GIVEN REQUEST >> Reproduce the data entries below, renaming "GUI agent" to "interface agent" wherever it occurs and leaving everything else unchanged.

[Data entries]
<<<<
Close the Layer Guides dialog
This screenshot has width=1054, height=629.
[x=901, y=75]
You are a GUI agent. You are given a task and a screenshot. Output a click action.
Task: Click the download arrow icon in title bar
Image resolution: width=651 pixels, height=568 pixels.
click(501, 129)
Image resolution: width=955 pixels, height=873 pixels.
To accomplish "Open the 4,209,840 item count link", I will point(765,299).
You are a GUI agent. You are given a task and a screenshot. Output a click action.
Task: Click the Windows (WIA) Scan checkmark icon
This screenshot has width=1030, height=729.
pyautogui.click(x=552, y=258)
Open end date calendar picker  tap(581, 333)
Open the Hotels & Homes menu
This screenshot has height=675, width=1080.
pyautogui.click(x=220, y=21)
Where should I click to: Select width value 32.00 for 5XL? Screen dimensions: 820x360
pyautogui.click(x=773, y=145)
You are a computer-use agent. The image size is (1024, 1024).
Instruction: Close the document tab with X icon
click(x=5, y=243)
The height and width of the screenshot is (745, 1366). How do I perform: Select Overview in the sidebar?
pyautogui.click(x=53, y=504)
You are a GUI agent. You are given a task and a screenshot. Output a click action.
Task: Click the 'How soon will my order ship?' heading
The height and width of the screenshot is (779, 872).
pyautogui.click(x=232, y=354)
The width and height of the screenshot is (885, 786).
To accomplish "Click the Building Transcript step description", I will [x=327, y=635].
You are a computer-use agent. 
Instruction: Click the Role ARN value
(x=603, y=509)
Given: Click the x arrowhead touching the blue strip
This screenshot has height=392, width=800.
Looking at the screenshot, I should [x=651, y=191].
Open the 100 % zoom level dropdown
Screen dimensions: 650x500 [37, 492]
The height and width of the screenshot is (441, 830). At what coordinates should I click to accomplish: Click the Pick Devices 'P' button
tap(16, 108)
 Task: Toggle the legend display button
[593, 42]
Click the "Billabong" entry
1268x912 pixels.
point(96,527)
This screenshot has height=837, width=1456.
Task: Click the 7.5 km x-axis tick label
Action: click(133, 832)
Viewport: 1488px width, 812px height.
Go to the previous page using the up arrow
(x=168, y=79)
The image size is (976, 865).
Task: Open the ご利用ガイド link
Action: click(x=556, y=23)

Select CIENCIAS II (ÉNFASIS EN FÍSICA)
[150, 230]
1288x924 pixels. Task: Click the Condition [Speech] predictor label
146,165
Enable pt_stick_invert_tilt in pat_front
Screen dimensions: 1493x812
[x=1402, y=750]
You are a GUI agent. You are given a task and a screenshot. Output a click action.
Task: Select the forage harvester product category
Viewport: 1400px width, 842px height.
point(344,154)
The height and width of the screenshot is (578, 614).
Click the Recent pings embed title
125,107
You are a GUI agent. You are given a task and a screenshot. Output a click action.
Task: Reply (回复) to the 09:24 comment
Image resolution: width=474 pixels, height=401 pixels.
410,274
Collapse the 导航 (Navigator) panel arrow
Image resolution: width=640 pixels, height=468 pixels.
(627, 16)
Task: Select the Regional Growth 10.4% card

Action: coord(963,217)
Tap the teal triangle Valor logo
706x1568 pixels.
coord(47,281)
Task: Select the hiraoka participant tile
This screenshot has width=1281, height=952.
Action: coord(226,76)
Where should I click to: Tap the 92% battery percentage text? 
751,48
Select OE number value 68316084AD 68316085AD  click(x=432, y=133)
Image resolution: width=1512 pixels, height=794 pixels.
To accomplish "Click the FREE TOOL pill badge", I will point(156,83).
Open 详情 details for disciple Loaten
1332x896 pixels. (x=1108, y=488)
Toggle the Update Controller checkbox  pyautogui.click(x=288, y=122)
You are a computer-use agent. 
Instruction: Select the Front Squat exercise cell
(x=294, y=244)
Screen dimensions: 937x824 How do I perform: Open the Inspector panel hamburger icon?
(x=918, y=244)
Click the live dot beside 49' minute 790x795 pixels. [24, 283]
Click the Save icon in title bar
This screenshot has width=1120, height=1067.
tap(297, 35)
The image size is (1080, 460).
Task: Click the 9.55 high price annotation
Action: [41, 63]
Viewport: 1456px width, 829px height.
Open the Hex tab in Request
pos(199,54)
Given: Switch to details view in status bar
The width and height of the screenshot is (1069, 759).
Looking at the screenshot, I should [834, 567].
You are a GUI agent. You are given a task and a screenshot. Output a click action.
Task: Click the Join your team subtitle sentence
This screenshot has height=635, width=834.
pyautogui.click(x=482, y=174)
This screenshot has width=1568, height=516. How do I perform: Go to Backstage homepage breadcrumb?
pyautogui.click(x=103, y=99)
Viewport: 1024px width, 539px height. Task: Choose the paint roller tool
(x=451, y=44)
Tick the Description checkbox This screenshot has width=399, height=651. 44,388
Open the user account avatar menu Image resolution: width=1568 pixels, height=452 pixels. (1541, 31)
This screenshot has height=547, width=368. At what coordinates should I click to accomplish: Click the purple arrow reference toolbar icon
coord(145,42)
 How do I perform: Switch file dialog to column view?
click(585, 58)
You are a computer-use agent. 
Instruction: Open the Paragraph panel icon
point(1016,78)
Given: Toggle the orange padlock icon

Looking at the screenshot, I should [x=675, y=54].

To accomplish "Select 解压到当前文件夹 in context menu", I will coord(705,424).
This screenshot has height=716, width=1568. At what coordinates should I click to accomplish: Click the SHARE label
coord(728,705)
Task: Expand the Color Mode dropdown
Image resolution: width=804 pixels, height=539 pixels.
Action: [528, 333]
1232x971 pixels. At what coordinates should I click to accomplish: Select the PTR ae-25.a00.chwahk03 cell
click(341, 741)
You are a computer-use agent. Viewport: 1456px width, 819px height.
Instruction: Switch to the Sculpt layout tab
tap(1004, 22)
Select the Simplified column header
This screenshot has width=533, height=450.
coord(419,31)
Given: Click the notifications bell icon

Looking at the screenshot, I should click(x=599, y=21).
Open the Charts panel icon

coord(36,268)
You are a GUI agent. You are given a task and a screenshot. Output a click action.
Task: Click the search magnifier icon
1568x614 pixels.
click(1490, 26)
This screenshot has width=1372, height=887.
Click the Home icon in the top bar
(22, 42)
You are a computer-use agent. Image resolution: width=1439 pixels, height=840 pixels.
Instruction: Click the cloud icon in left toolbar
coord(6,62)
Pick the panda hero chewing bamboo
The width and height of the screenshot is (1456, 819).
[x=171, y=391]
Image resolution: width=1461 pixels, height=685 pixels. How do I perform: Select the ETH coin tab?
>>>>
EXERCISE RESULT >>
Close the Layer Guides dialog
This screenshot has width=1054, height=629.
[x=901, y=75]
You are a interface agent. You are given a task and a screenshot. Output a click action.
Task: Click the download arrow icon in title bar
Image resolution: width=651 pixels, height=568 pixels.
click(501, 129)
Image resolution: width=955 pixels, height=873 pixels.
To accomplish "Open the 4,209,840 item count link", I will point(765,299).
You are a interface agent. You are given a task and a screenshot. Output a click action.
Task: Click the Windows (WIA) Scan checkmark icon
This screenshot has width=1030, height=729.
pyautogui.click(x=552, y=258)
Open end date calendar picker  tap(581, 333)
Open the Hotels & Homes menu
This screenshot has height=675, width=1080.
pyautogui.click(x=220, y=21)
Where should I click to: Select width value 32.00 for 5XL? Screen dimensions: 820x360
pyautogui.click(x=773, y=145)
You are a computer-use agent. The image size is (1024, 1024).
Instruction: Close the document tab with X icon
click(x=5, y=243)
The height and width of the screenshot is (745, 1366). How do I perform: Select Overview in the sidebar?
pyautogui.click(x=53, y=504)
You are a interface agent. You are given a task and a screenshot. Output a click action.
Task: Click the 'How soon will my order ship?' heading
The height and width of the screenshot is (779, 872).
pyautogui.click(x=232, y=354)
The width and height of the screenshot is (885, 786).
To accomplish "Click the Building Transcript step description", I will [x=327, y=635].
You are a computer-use agent. 
Instruction: Click the Role ARN value
(x=603, y=509)
Given: Click the x arrowhead touching the blue strip
This screenshot has height=392, width=800.
Looking at the screenshot, I should [x=651, y=191].
Open the 100 % zoom level dropdown
Screen dimensions: 650x500 [37, 492]
The height and width of the screenshot is (441, 830). At what coordinates should I click to accomplish: Click the Pick Devices 'P' button
tap(16, 108)
 Task: Toggle the legend display button
[593, 42]
Click the "Billabong" entry
1268x912 pixels.
point(96,527)
This screenshot has height=837, width=1456.
Task: Click the 7.5 km x-axis tick label
Action: click(133, 832)
Viewport: 1488px width, 812px height.
Go to the previous page using the up arrow
(x=168, y=79)
The image size is (976, 865).
Task: Open the ご利用ガイド link
Action: click(x=556, y=23)

Select CIENCIAS II (ÉNFASIS EN FÍSICA)
[150, 230]
1288x924 pixels. Task: Click the Condition [Speech] predictor label
146,165
Enable pt_stick_invert_tilt in pat_front
Screen dimensions: 1493x812
[x=1402, y=750]
You are a interface agent. You are given a task and a screenshot. Output a click action.
Task: Select the forage harvester product category
Viewport: 1400px width, 842px height.
point(344,154)
The height and width of the screenshot is (578, 614).
Click the Recent pings embed title
125,107
You are a interface agent. You are given a task and a screenshot. Output a click action.
Task: Reply (回复) to the 09:24 comment
Image resolution: width=474 pixels, height=401 pixels.
410,274
Collapse the 导航 (Navigator) panel arrow
Image resolution: width=640 pixels, height=468 pixels.
(627, 16)
Task: Select the Regional Growth 10.4% card

Action: coord(963,217)
Tap the teal triangle Valor logo
706x1568 pixels.
coord(47,281)
Task: Select the hiraoka participant tile
This screenshot has width=1281, height=952.
Action: coord(226,76)
Where should I click to: Tap the 92% battery percentage text? 
751,48
Select OE number value 68316084AD 68316085AD  click(x=432, y=133)
Image resolution: width=1512 pixels, height=794 pixels.
To accomplish "Click the FREE TOOL pill badge", I will point(156,83).
Open 详情 details for disciple Loaten
1332x896 pixels. (x=1108, y=488)
Toggle the Update Controller checkbox  pyautogui.click(x=288, y=122)
You are a computer-use agent. 
Instruction: Select the Front Squat exercise cell
(x=294, y=244)
Screen dimensions: 937x824 How do I perform: Open the Inspector panel hamburger icon?
(x=918, y=244)
Click the live dot beside 49' minute 790x795 pixels. [24, 283]
Click the Save icon in title bar
This screenshot has width=1120, height=1067.
tap(297, 35)
The image size is (1080, 460).
Task: Click the 9.55 high price annotation
Action: [41, 63]
Viewport: 1456px width, 829px height.
Open the Hex tab in Request
pos(199,54)
Given: Switch to details view in status bar
The width and height of the screenshot is (1069, 759).
Looking at the screenshot, I should [834, 567].
You are a interface agent. You are given a task and a screenshot. Output a click action.
Task: Click the Join your team subtitle sentence
This screenshot has height=635, width=834.
pyautogui.click(x=482, y=174)
This screenshot has width=1568, height=516. How do I perform: Go to Backstage homepage breadcrumb?
pyautogui.click(x=103, y=99)
Viewport: 1024px width, 539px height. Task: Choose the paint roller tool
(x=451, y=44)
Tick the Description checkbox This screenshot has width=399, height=651. 44,388
Open the user account avatar menu Image resolution: width=1568 pixels, height=452 pixels. (1541, 31)
This screenshot has height=547, width=368. At what coordinates should I click to accomplish: Click the purple arrow reference toolbar icon
coord(145,42)
 How do I perform: Switch file dialog to column view?
click(585, 58)
You are a computer-use agent. 
Instruction: Open the Paragraph panel icon
point(1016,78)
Given: Toggle the orange padlock icon

Looking at the screenshot, I should [x=675, y=54].

To accomplish "Select 解压到当前文件夹 in context menu", I will coord(705,424).
This screenshot has height=716, width=1568. At what coordinates should I click to accomplish: Click the SHARE label
coord(728,705)
Task: Expand the Color Mode dropdown
Image resolution: width=804 pixels, height=539 pixels.
Action: [528, 333]
1232x971 pixels. At what coordinates should I click to accomplish: Select the PTR ae-25.a00.chwahk03 cell
click(341, 741)
You are a computer-use agent. Viewport: 1456px width, 819px height.
Instruction: Switch to the Sculpt layout tab
tap(1004, 22)
Select the Simplified column header
This screenshot has width=533, height=450.
coord(419,31)
Given: Click the notifications bell icon

Looking at the screenshot, I should click(x=599, y=21).
Open the Charts panel icon

coord(36,268)
You are a interface agent. You are given a task and a screenshot. Output a click action.
Task: Click the search magnifier icon
1568x614 pixels.
click(1490, 26)
This screenshot has width=1372, height=887.
Click the Home icon in the top bar
(22, 42)
You are a computer-use agent. Image resolution: width=1439 pixels, height=840 pixels.
Instruction: Click the cloud icon in left toolbar
coord(6,62)
Pick the panda hero chewing bamboo
The width and height of the screenshot is (1456, 819).
[x=171, y=391]
Image resolution: width=1461 pixels, height=685 pixels. How do I perform: Select the ETH coin tab?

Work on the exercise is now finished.